Meditwin se veut agnostique, adaptable à tous les organes, au métabolisme général ou à l’émulation du comportement d’une tumeur. Dans tous les cas, ces jumeaux virtuels sont nourris à partir des données collectées sur les malades. Cela explique pourquoi seuls des centres experts très spécialisés ont investi cette technologie, car ils sont en mesure de fournir des données aussi pertinentes que qualitatives.
En Europe, la plateforme Darwin d'analyse de données en vie réelle mise en place par l'Agence européenne des médicaments (EMA) vise également à rassembler des données de patients, de bonne qualité et en grande quantité, que les agences pourront exploiter pour mener des études indépendamment des laboratoires. « On a besoin de davantage de recul sur ces nouvelles techniques pour savoir dans quelle mesure on peut leur faire confiance », assure Alexandre de La Volpilière.
« En tant que régulateur, un autre sujet qui nous préoccupe est l'utilisation de l'IA pour adapter les protocoles en cours d'étude et développer des modèles de prédiction de la tolérance et de l’efficacité », dont le but est de réduire le nombre d’essais, ajoute Alexandre de La Volpilière. « Ces modèles ne sont pas en soi des nouveautés, mais ils deviennent de plus en plus complexes. Nous devons nous assurer de la qualité des sources de données qui les alimentent ». Dans le nouveau règlement pharmaceutique européen, en cours de révision, des « bacs à sable » sont prévus pour donner la liberté de tester de nouvelles méthodes dévaluation.

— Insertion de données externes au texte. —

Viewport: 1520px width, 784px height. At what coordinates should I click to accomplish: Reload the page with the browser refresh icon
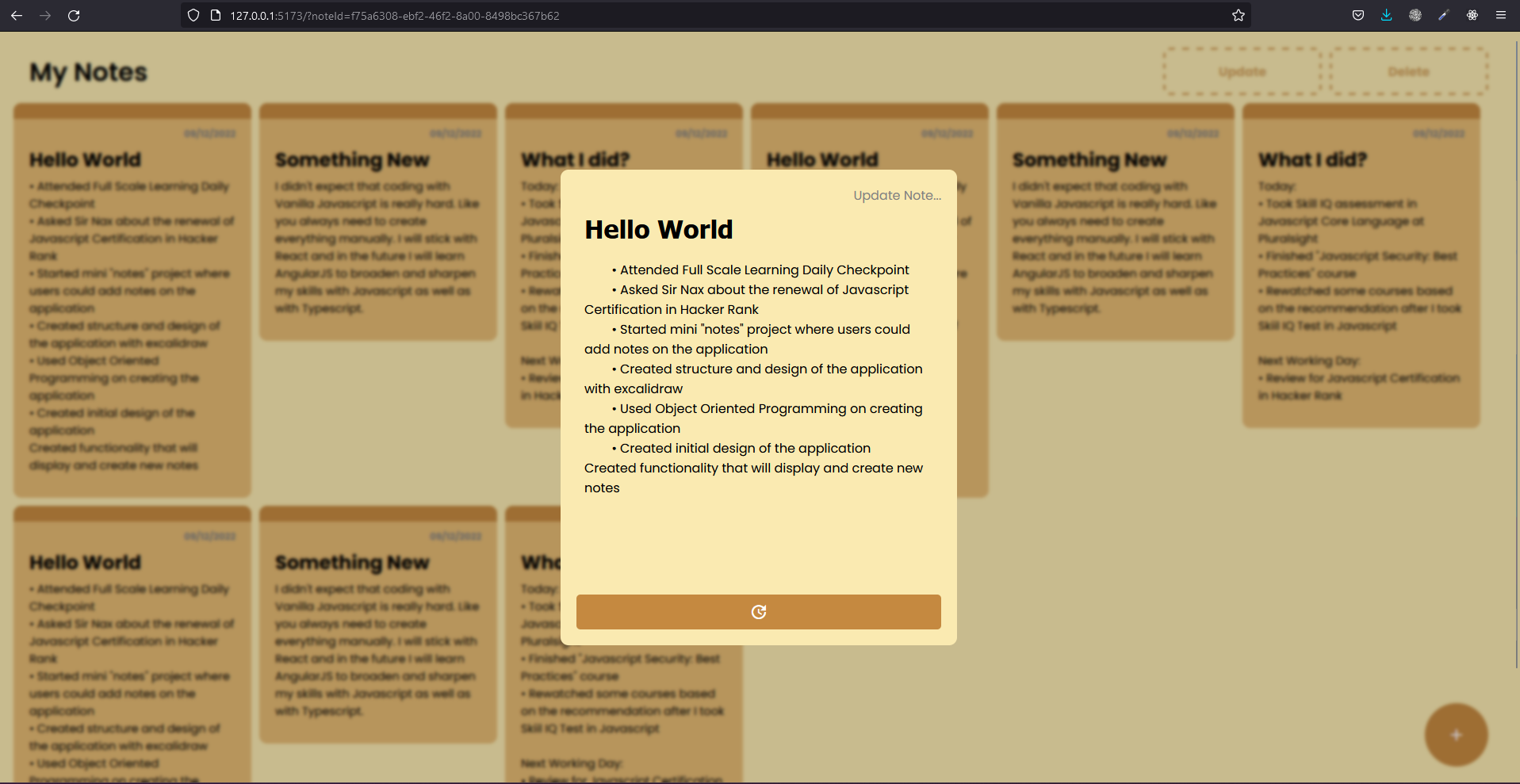74,16
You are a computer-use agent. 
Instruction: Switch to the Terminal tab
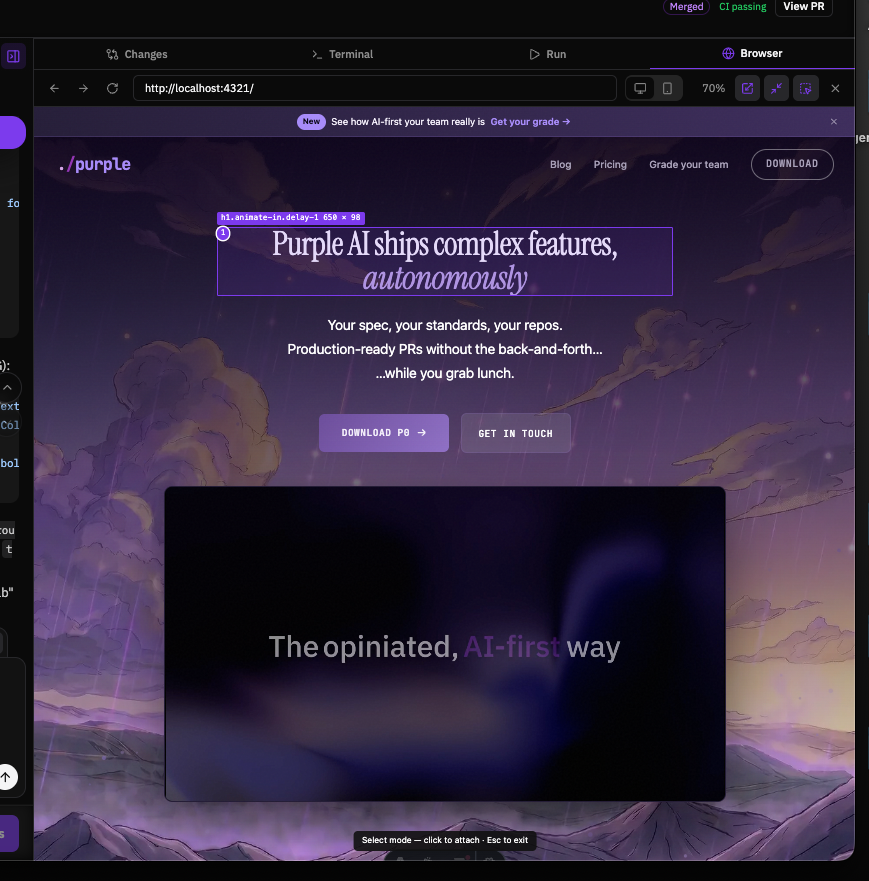point(343,54)
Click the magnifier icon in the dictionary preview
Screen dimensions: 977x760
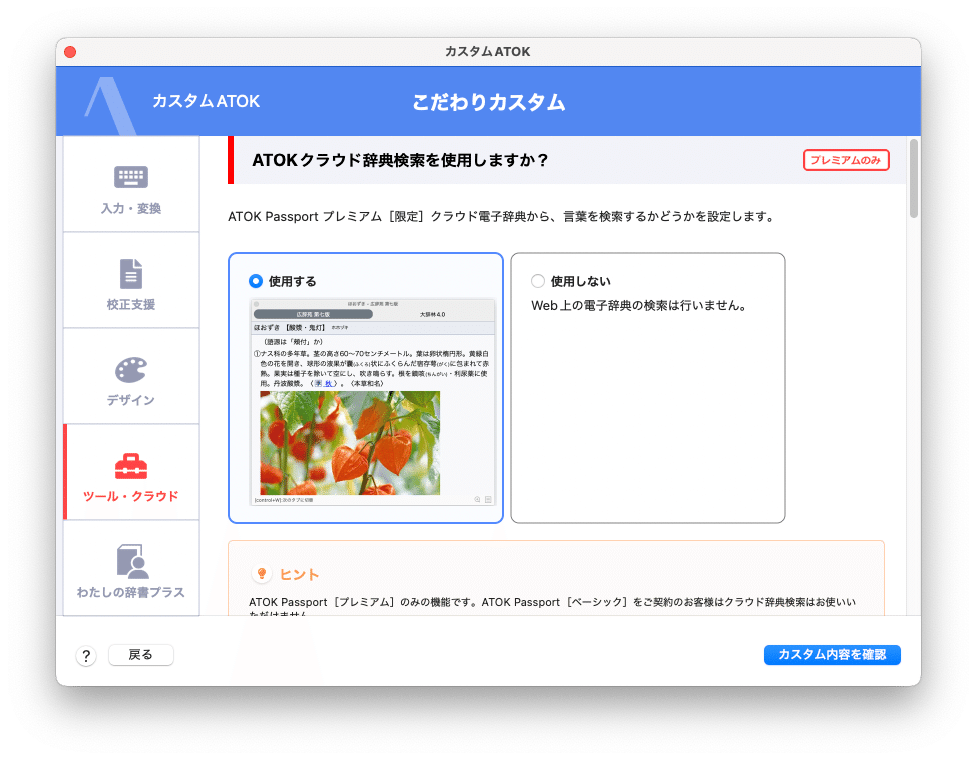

Données en vie réelle, un trésor mal exploité
« Les données en vie réelle vont prendre une place de plus en plus importante, dans le cadre d’accès précoces, mais aussi à titre dérogatoire quand les essais cliniques ne sont pas possibles, prévient Alexandre de La Volpilière. Nous commençons à les intégrer, mais uniquement en appui des données standards. Demain, la place de l'IA interviendra beaucoup plus en amont. »
L’utilisation hors autorisation de mise sur le marché (AMM) est un autre cas de figure dans lequel les agences sanitaires doivent mobiliser de nouvelles sources de données, comme le souligne la Dr Valérie Denux, directrice Europe et innovation de l’ANSM. « Dès qu’il y a une utilisation hors AMM, nous avons un système que les industriels du médicament financent afin de nous permettre de travailler avec des données en vie réelle », et ce, dans l’optique d’une éventuelle extension d’AMM.
Foch évalue le recours aux patients virtuels
L’hôpital Foch a signé un partenariat avec l’entreprise BOTdesign pour enrichir ses essais cliniques avec des patients « augmentés » générés par la plateforme Origa, de GenAI (à partir des données telles que poids, taille, glycémie ou d’imagerie médicale), les cohortes étant jusqu’ici insuffisantes ou non conclusives, faute de participants.
« Pour que ces méthodologies soient reconnues et adoptées par les régulateurs, nous devons d’abord valider leur fiabilité et leur robustesse », explique Jean-Louis Fraysse, cofondateur de BOTdesign. Un comité de garantie humaine validera que les données augmentées sont représentatives de la pathologie étudiée.